▸ **DOCUMENT EXTRACT**
On-the-job training can help but requires time and money, while the hiring crunch is already present.
“If the PGWP path narrows too much, Canada could lose ground in the global skills race.”
University leaders worry fewer students will choose Canada, shrinking the PGWP pool further and prompting companies to scale back projects for lack of staff.
Broader economic and campus effects
Policy watchers note the timing is difficult: economic growth is expected to slow to 1.0% in 2025. When growth is weak, productivity gains and hiring for specialized roles matter more. If those specialized hires don’t materialize, projects stall.
Other impacts include:
- Smaller cities may feel the loss most, as they already struggle to attract talent away from major hubs.
- Campus budgets tied to international enrollment could fall, reducing funding for labs, co-ops, and career services that support both domestic and international learners.
- A personal impact on students and families: higher language-score thresholds or program exclusions can close doors for graduates who counted on the PGWP for work and settlement.
What to watch and next steps
Stakeholders want clearer timelines and steady rules so students and employers can plan. Specific concerns and actions include:
- Whether approval volumes will hold near 143,600 or fall further.
- How program design and eligibility may evolve.
- The balance between smarter immigration rules targeting labour needs and stronger investment in homegrown training.
Practical steps organizations are taking:
- Reassessing hiring forecasts and budgets.
- Expanding candidate searches and relocation incentives.
- Reworking academic offerings to preserve eligible pathways.
- Increasing in-house training and shifting some recruitment priorities.
Key takeaways
- A 30% projected decline in PGWP approvals for 2025 represents thousands fewer early-career hires just as key sectors face technology shifts and rising care demands.
- The PGWP has been an important bridge from classroom to payroll; narrowing that bridge intensifies strain on hiring managers and graduates alike.

[Saved entries]
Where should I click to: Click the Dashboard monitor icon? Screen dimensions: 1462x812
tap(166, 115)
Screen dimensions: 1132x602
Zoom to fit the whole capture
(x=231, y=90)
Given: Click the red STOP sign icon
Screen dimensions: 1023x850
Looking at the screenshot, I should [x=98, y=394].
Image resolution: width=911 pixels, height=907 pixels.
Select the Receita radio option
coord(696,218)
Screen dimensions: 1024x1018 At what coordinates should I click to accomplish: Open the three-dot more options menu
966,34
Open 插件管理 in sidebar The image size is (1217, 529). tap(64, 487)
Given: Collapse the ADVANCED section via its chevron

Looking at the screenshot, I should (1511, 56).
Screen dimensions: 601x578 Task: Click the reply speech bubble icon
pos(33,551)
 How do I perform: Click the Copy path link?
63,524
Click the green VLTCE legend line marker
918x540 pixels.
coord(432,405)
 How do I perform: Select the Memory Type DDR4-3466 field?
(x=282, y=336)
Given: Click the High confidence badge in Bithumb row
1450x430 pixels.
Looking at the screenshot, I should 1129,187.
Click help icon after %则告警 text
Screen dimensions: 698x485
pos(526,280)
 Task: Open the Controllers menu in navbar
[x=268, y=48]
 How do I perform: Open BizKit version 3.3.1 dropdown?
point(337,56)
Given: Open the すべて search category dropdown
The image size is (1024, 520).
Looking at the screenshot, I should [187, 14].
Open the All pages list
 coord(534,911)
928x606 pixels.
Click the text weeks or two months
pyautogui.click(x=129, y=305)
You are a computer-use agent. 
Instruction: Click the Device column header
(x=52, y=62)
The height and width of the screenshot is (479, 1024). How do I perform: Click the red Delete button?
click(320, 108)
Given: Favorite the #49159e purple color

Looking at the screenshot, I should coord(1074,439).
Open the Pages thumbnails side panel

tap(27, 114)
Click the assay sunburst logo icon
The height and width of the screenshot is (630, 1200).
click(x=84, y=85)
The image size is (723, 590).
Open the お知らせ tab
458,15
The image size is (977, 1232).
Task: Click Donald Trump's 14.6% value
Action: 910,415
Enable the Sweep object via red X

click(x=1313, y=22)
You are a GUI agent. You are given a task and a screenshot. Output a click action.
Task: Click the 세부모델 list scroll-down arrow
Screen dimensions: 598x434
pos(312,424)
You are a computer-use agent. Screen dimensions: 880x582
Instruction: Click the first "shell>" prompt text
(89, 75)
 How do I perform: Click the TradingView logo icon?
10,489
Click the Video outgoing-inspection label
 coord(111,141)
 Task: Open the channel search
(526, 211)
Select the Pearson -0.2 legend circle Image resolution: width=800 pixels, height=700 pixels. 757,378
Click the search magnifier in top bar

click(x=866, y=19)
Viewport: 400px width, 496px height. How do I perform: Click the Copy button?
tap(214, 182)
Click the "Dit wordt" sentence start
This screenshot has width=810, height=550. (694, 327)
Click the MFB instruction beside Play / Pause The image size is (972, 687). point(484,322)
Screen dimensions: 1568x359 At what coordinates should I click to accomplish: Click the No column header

▸ **TASKS TO CARRY OUT**
(A) What rate does the PGWP article say economic growth is expected to slow to in 2025?
(B) Please retype the part of the PGWP article starting with "Practical steps organizations" and going on through "some recruitment priorities.".

▸ **RESPONSES FOR EACH TASK**
(A) 1.0%

(B)
Practical steps organizations are taking:
- Reassessing hiring forecasts and budgets.
- Expanding candidate searches and relocation incentives.
- Reworking academic offerings to preserve eligible pathways.
- Increasing in-house training and shifting some recruitment priorities.